4:00 pm in Uncategorized by BigFurHat
There is an odd term being thrown about – Holocaust Obsessed. It’s used by leftists to try and paint anyone concerned with a second holocaust, which is a very real possibility in today’s political climate, as “crazy.”
Try and get away with the term “slavery obsessed.”

It’s the new fashionable meme for those who don’t want to be overly troubled by the memory of the death camps and looming threats of a second holocaust. The term enables those who use it to suggest that those more concerned than they are “obsessed” in an unseemly way.
It’s the word “obsessed” that seems problematic to me. It implies a bright line between legitimate interest and something else, something over-intense, feverish, and counterproductive. But where is that line? How much time should we spend worrying about the threat of future Holocausts and genocides, not just those involving Jews.
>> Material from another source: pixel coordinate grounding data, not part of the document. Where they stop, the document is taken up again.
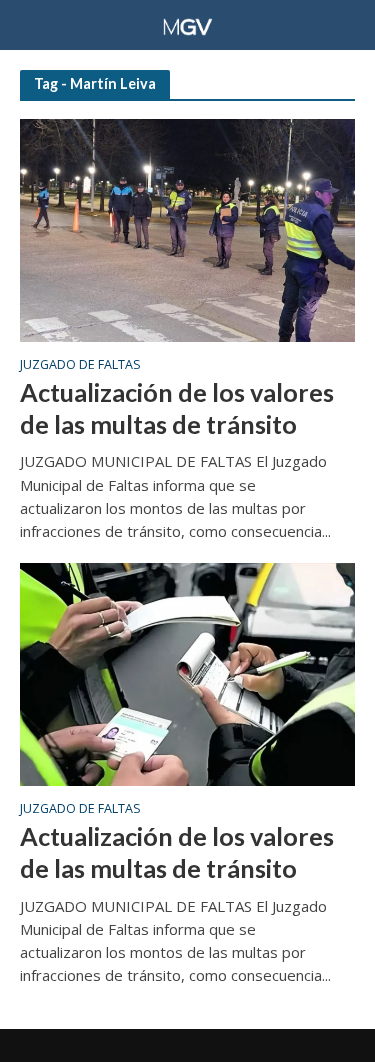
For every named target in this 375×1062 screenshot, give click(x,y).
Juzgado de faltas (80, 366)
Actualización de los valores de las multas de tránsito (177, 408)
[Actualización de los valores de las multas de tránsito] (187, 229)
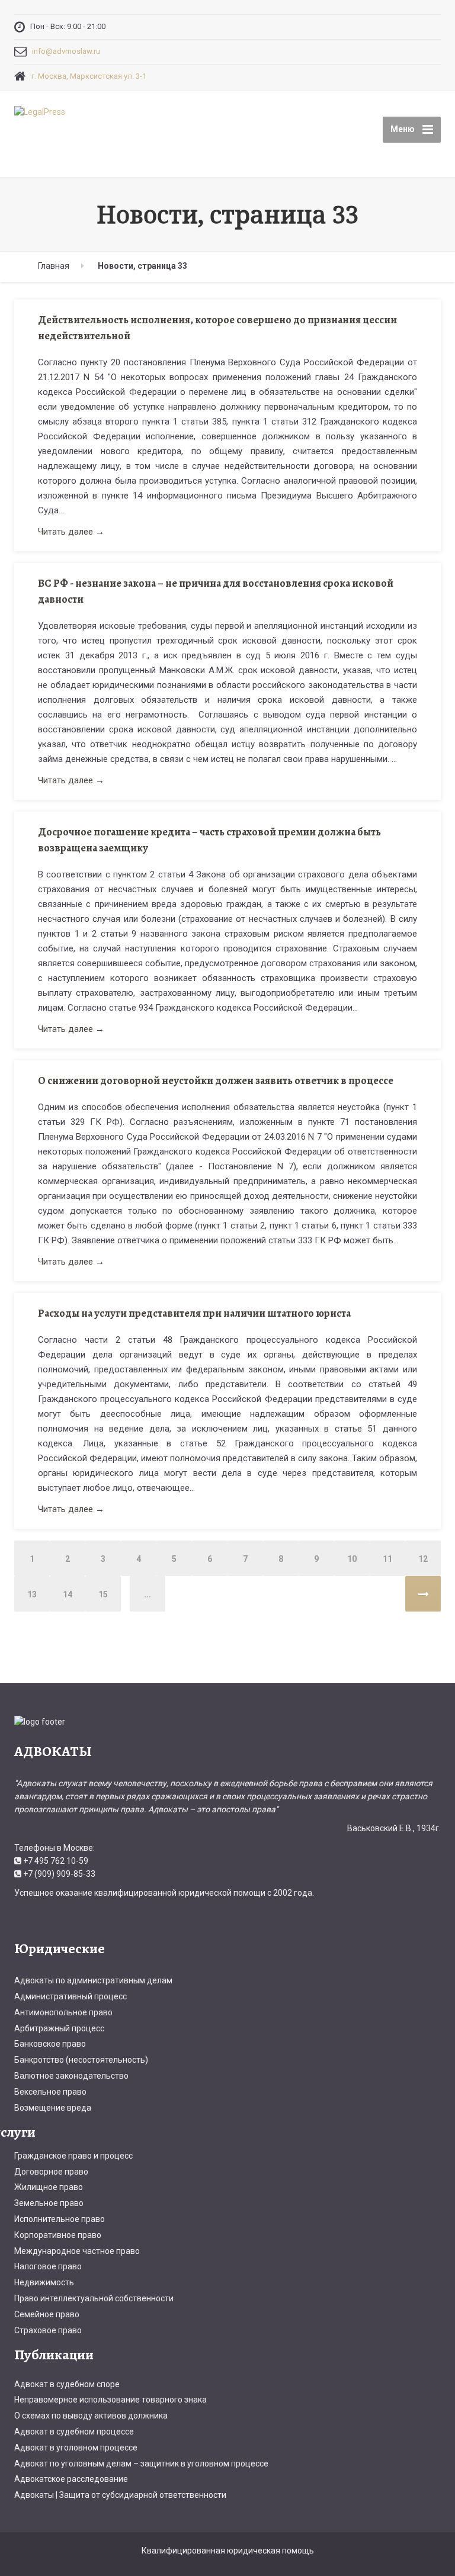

The much-lauded German novelist W.G. Sebald has been quoted saying “no serious person thinks of anything else.” This was obviously a form of hyperbole designed to jolt people out of complacency. But it raises the question: How much does a serious person think about the Holocaust? What does it mean to be “obsessed” and what does it mean to give the Holocaust an appropriate place in our political and cultural consciousness?
I admit I was stunned in exploring this question to find no less than 272,000 Google hits for “obsessed with the Holocaust.” And it’s not just racist sites (including David Duke’s) or anti-Zionist sites like Mondoweiss.
Increasingly the word “obsessed”—as “obsessed with the holocaust” or “holocaust obsessed”—has entered contemporary discourse, often used by Jews as an epithet to describe other Jews. It may have entered the mainstream as far back as the publication of Peter Novick’s 1999 book The Holocaust in American Life, in which he accuses American Jews as a whole of exploiting the Holocaust in bad faith, either as a “victimization Olympics” or for political (primarily pro-Israel) purposes.
The term “holocaust-obsessed” appeared in The New Yorker in an article about Israeli politician Avraham Burg who, according to David Remnick, “describes the country in its current state as Holocaust obsessed. …” Too much attention to the extermination of 6 million Jews oh so long ago, just because 6 million or so more are being threatened with exterminationist rhetoric today.